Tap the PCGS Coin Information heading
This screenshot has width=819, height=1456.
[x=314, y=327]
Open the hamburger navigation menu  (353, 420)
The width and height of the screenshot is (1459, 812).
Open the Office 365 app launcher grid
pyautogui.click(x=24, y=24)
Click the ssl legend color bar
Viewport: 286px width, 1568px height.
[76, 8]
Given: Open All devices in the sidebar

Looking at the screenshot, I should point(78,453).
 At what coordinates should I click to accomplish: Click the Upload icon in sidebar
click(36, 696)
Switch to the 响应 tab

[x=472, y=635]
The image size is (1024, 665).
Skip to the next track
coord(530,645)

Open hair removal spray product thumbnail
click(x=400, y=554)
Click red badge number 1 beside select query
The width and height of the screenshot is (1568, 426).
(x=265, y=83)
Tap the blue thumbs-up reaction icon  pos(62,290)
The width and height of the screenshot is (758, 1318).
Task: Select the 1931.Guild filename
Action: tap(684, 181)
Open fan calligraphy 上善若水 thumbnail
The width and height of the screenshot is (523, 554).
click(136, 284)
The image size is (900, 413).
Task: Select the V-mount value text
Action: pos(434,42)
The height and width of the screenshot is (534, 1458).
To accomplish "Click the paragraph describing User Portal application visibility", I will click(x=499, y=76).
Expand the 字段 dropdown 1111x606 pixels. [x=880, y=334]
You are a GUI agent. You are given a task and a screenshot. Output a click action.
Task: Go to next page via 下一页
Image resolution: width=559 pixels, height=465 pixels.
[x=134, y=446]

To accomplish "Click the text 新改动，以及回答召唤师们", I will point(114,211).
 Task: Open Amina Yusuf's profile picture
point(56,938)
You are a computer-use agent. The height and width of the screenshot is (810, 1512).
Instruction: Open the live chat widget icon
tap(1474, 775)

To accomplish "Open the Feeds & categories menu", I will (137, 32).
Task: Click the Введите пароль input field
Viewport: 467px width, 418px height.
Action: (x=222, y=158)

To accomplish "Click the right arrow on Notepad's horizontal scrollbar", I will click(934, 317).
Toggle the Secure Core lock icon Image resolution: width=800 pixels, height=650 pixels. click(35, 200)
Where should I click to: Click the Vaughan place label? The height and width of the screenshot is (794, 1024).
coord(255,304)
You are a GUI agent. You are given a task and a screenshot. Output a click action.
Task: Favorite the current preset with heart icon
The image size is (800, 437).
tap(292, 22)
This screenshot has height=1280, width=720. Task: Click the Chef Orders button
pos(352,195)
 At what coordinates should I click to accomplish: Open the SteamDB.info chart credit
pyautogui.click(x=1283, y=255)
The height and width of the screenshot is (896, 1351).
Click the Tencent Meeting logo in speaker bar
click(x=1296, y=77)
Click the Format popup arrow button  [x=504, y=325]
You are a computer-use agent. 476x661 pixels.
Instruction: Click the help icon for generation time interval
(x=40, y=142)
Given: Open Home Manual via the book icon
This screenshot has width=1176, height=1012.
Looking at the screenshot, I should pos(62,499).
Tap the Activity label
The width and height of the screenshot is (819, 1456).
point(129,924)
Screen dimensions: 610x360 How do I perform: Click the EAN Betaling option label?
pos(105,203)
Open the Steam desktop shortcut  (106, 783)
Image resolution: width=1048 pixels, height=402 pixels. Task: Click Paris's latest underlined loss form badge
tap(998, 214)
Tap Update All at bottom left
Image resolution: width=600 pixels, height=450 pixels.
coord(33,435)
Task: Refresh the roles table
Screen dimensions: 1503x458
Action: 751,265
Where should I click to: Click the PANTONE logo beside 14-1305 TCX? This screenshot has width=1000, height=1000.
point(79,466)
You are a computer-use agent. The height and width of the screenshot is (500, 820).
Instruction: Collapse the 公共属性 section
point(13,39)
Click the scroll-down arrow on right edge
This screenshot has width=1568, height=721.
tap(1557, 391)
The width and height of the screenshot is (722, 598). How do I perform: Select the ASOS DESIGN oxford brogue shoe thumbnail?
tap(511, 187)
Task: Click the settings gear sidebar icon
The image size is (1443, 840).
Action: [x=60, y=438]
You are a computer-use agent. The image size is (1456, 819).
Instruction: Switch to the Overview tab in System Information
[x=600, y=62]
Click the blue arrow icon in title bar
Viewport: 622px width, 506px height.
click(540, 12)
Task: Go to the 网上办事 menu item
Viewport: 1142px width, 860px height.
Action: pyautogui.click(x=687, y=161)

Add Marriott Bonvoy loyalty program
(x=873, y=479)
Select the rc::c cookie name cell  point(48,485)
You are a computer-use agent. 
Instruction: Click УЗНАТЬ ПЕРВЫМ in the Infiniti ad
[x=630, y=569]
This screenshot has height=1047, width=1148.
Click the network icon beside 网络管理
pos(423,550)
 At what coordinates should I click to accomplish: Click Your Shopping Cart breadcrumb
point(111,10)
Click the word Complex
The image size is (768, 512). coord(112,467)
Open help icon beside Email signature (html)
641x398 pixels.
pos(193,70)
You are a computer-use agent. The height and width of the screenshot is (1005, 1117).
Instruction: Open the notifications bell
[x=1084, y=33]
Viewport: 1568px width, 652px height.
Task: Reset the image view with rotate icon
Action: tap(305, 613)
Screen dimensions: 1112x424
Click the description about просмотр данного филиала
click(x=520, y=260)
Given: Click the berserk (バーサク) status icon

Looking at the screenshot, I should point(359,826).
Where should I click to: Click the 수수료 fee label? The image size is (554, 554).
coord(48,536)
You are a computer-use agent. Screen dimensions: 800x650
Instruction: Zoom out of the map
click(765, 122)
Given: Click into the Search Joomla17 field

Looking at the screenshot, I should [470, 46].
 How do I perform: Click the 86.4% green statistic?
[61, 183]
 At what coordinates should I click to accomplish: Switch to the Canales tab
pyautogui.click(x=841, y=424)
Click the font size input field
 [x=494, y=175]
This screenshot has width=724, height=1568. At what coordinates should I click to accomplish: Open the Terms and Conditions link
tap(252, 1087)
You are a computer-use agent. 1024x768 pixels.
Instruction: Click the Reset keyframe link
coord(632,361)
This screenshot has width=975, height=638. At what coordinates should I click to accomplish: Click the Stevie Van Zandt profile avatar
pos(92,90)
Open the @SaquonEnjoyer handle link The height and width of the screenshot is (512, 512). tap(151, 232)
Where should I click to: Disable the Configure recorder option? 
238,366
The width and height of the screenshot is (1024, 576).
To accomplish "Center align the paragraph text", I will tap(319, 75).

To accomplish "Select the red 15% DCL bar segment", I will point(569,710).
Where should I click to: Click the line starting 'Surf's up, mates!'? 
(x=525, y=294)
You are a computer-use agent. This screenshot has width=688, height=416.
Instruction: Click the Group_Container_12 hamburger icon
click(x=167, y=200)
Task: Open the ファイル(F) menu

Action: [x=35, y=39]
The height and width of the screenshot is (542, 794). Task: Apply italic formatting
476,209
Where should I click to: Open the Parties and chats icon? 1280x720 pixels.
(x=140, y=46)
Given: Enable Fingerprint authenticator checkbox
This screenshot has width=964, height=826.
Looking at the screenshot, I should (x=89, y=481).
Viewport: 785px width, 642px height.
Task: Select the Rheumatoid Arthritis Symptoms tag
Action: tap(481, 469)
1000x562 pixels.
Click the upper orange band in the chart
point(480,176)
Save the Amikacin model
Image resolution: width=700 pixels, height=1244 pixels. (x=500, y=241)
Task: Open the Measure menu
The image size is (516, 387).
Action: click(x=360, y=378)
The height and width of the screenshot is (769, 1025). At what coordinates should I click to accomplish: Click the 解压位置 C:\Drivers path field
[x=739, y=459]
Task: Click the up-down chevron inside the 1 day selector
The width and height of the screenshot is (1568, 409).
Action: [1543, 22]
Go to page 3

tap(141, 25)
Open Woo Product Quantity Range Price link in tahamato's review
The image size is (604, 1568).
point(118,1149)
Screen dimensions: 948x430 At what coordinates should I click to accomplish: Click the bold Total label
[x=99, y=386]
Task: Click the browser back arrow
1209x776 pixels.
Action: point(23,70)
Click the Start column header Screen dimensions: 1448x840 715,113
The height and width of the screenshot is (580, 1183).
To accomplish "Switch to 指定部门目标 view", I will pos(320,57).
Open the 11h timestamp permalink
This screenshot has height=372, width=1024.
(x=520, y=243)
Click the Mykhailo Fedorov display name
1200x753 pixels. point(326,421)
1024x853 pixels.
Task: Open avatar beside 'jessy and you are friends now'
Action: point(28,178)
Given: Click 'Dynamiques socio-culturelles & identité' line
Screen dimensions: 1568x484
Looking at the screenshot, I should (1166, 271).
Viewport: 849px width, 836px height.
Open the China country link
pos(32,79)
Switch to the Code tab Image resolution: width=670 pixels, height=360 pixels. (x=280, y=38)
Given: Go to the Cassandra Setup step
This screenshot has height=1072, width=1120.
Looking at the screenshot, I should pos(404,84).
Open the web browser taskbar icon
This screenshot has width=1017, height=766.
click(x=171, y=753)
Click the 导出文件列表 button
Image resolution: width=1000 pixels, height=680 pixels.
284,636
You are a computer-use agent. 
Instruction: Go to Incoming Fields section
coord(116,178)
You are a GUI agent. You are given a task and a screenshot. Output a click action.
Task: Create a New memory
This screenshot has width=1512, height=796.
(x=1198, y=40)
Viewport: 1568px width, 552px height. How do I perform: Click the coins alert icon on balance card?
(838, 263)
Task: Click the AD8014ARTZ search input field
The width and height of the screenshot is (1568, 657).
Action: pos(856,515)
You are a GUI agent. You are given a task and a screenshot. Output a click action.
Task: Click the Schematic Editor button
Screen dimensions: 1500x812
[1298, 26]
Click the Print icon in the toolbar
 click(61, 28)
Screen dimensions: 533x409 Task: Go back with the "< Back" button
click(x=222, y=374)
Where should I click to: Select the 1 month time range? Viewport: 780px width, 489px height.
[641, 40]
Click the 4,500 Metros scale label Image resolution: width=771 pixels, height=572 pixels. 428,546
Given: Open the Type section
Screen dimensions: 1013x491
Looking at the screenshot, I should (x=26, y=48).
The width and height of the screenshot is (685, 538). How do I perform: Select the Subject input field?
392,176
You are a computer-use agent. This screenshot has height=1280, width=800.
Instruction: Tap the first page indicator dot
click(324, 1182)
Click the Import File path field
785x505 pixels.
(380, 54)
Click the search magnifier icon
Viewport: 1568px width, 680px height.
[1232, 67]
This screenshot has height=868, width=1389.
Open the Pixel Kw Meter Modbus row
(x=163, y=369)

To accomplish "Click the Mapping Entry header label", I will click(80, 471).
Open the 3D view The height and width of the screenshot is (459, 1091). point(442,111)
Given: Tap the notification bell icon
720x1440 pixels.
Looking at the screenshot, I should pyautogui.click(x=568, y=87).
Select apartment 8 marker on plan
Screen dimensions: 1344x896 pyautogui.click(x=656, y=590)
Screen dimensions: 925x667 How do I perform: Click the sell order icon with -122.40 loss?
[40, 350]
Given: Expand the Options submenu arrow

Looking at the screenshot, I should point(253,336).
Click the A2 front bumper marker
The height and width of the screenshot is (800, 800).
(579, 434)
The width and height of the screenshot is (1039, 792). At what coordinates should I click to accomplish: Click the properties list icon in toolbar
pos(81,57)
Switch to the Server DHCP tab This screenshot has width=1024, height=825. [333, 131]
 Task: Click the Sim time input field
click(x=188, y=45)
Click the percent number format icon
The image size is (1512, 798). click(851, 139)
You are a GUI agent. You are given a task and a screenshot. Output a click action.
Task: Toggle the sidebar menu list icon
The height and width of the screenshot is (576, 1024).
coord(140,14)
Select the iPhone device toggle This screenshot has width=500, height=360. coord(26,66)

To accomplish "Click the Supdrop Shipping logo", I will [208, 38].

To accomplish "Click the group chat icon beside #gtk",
····················
Work instructions » Of all the entries above, how many lines contain "paragraph"? Give the number alone.

Answer section » 2